В тот же вечер за мной прислали слугу — немедленно явитесь к губернатору.
Физиономия у Багге была такая красная, будто его вот-вот хватит удар.
— Франсуа Дюра доложил мне о вашем поведении, — сказал он с плохо сдерживаемой яростью. — Вы что, полагаете, он не считал? Назначено было тридцать, а вы остановили порку на двадцатом. И я хочу вас спросить, Эрик Тре Русур: вы настолько идиот, что не умеете считать, или намеренно прервали экзекуцию?

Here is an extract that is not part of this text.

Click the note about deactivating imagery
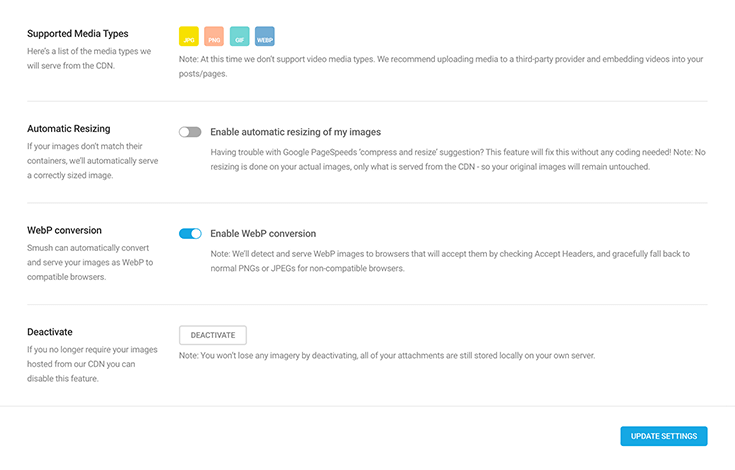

— Намеренно. Считать я умею.
Я уставился в пол. Мне было почему-то трудно смотреть на его багровую физиономию.
Он шарахнул по столу кулаком так, что чернильница подпрыгнула и едва не перевернулась.
— Слушай меня внимательно, Эрик. — Он поборол приступ ярости и перешел на «ты». — Главное — дисциплина. Суровая и неотвратимая дисциплина. На Эспаньоле[12] уже подняли восстание. Выкупленных рабов там, может, и не так много, но хватило, чтобы заварить кашу среди невыкупленных. Большую часть острова власти не контролируют, и мы просто-напросто не знаем, что там делается. А на Бартелеми? Рабов тут больше, чем нас. Намного больше. И упаси Бог дать им повод усомниться в нашем превосходстве! Думаешь, ты оказал ей услугу, и она тебе благодарна? Как бы не так! Если тебя оставить с ней вдвоем, будь уверен: никаких причин и следствий. Они это не понимают. Нож, молоток, кирка — и тебе конец. Нет, Тре Русур, только страх перед кнутом удерживает их от бунта. Другой язык они не понимают — только свист бича. Завтра же твоя подопечная получит причитающиеся ей десять кнутов. И будь уверен, если профос и ошибется, то не в меньшую сторону.

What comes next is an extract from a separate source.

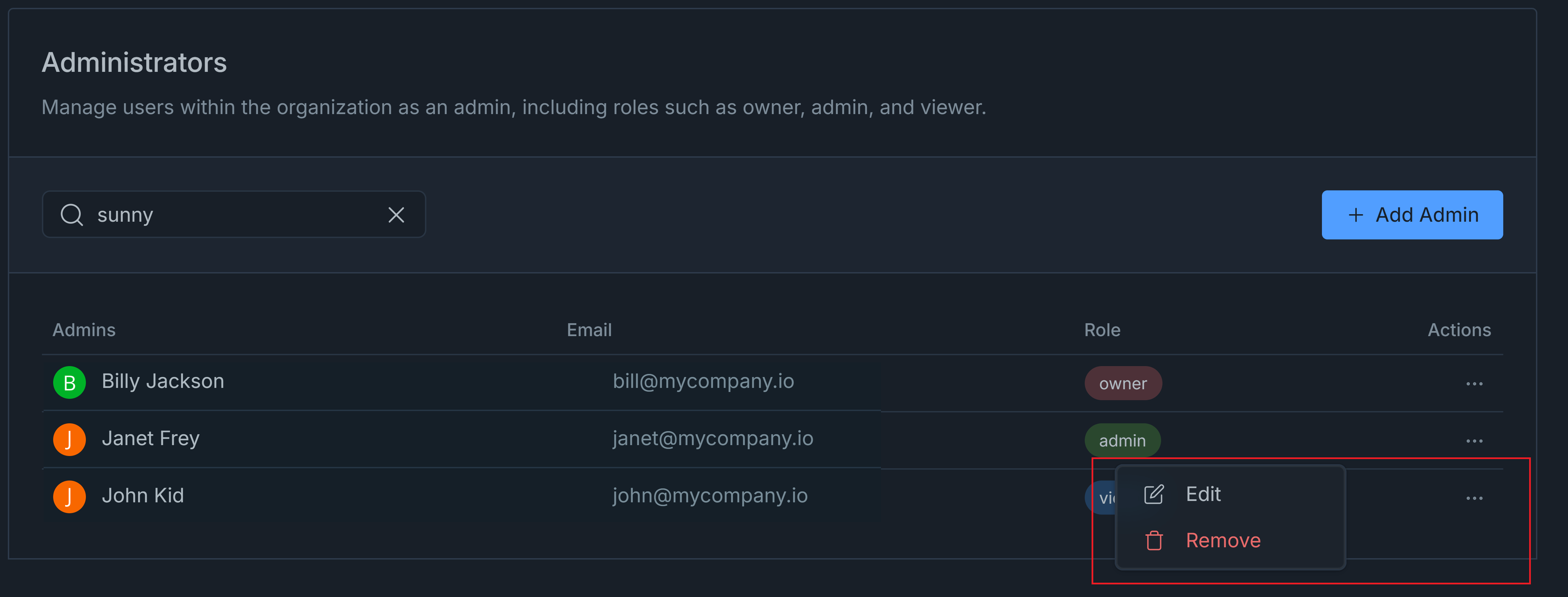Click Janet Frey's orange avatar
The width and height of the screenshot is (1568, 597).
pos(70,440)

Он встал и прошелся по кабинету.
— Но считать будешь не ты, Эрик. Ты злоупотребил моим доверием. Должен признаться — не так-то просто найти тебе занятие на нашем острове. Пока будешь ходить за своим кузеном, как нитка за иголкой, и делать все, что он тебе скажет. Завтра же отправитесь с поручением в глубинные районы. Там-то, думаю, даже от тебя не стоит ждать неприятностей. Но если все же что-то натворишь, последствия будут куда более серьезные. Куда более серьезные…
Что-то изменилось в его голосе, и угроза прозвучала не особенно убедительно. Он снова сел за стол и щелчком отправил в мою сторону пухлый конверт.

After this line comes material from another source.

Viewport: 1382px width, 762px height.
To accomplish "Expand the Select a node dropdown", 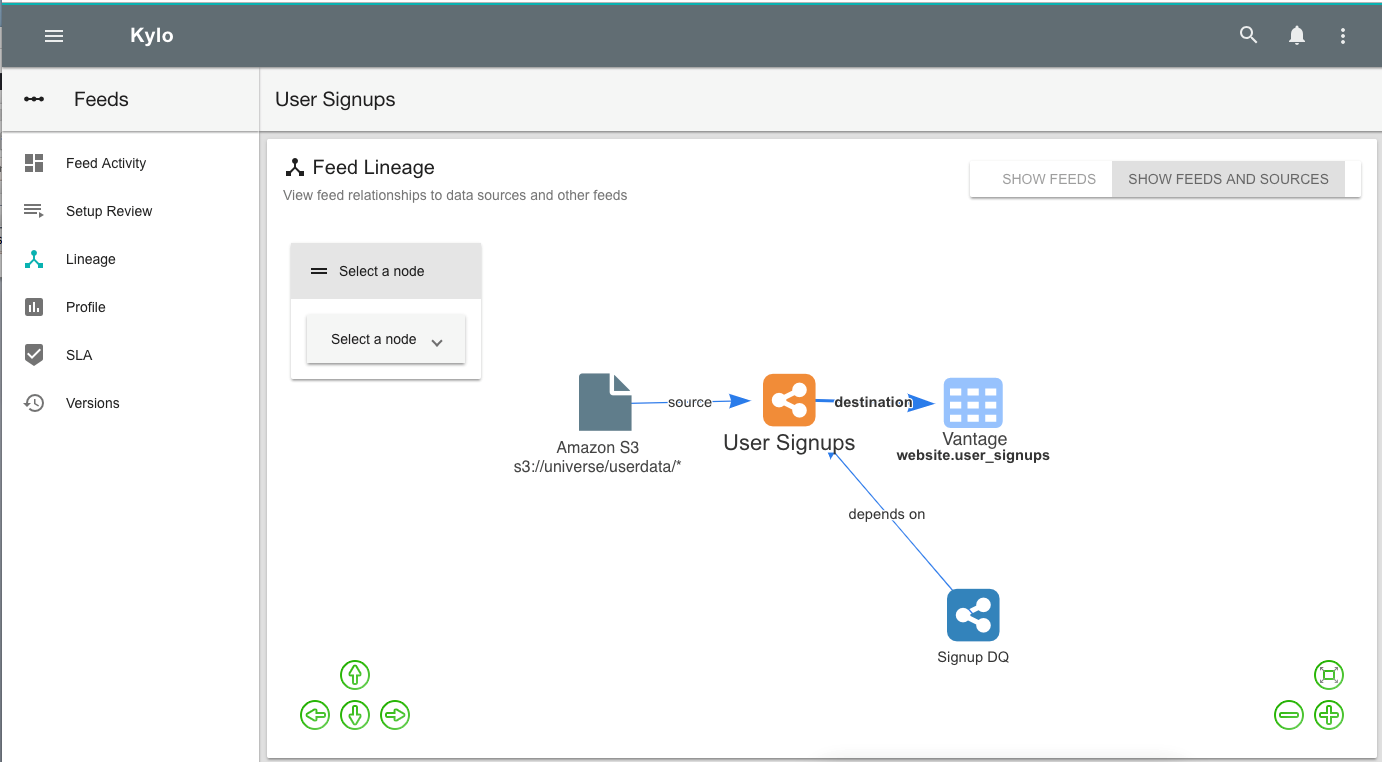I will pyautogui.click(x=386, y=340).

— Ты совершил преступление, Эрик, а за преступлением, как ты знаешь, следует наказание. Надо бы заковать тебя в кандалы, а еще лучше — попотчевать теми десятью кнутами, которые ты недосчитал. Но я пока воздержусь… и знаешь, почему? Сегодня пришел пакетбот из Гётеборга… письмо от твоего отца. Письмо тебе, но мне он написал тоже, так что и я знаю. Хочу быть первым с соболезнованиями. С твоим братом случилось несчастье. Неудачно упал с лошади… одним словом, твой брат погиб.
Ночи на Бартелеми полны странными звуками. В городе трещат пылающие факелы, из кабаков, которые, похоже, в каждом подвале, доносится шум ссор и драк. Неумолчно стрекочут неведомые насекомые — выматывающий душу, бессмысленный и зловещий пульс душной тропической ночи. Рабам запрещено покидать свои жилища после наступления темноты, но, кажется, они не особенно соблюдают этот запрет. Кто разглядит их в ночном мраке, к тому же они избегают улиц, где патрулирует ночная стража. Но и те, что остаются в своих жалких бараках, не спят. Они поют. Ноют дикие, печальные песни. Ритм волнующ и прекрасен до дрожи, но лад непривычен, а слов не понимает даже Фальберг. Наверное, вспоминают родину, которую им никогда не суждено увидеть. А мне? Суждено ли мне увидеть родину? Брат… старший брат погиб. Я стараюсь горевать, но получается плохо. Мы никогда не были близки. Пытаюсь представить его лицо, но перед глазами то и дело возникает Линнея Шарлотта, и тоска становится настолько невыносимой, что из груди невольно вырывается глухой стон.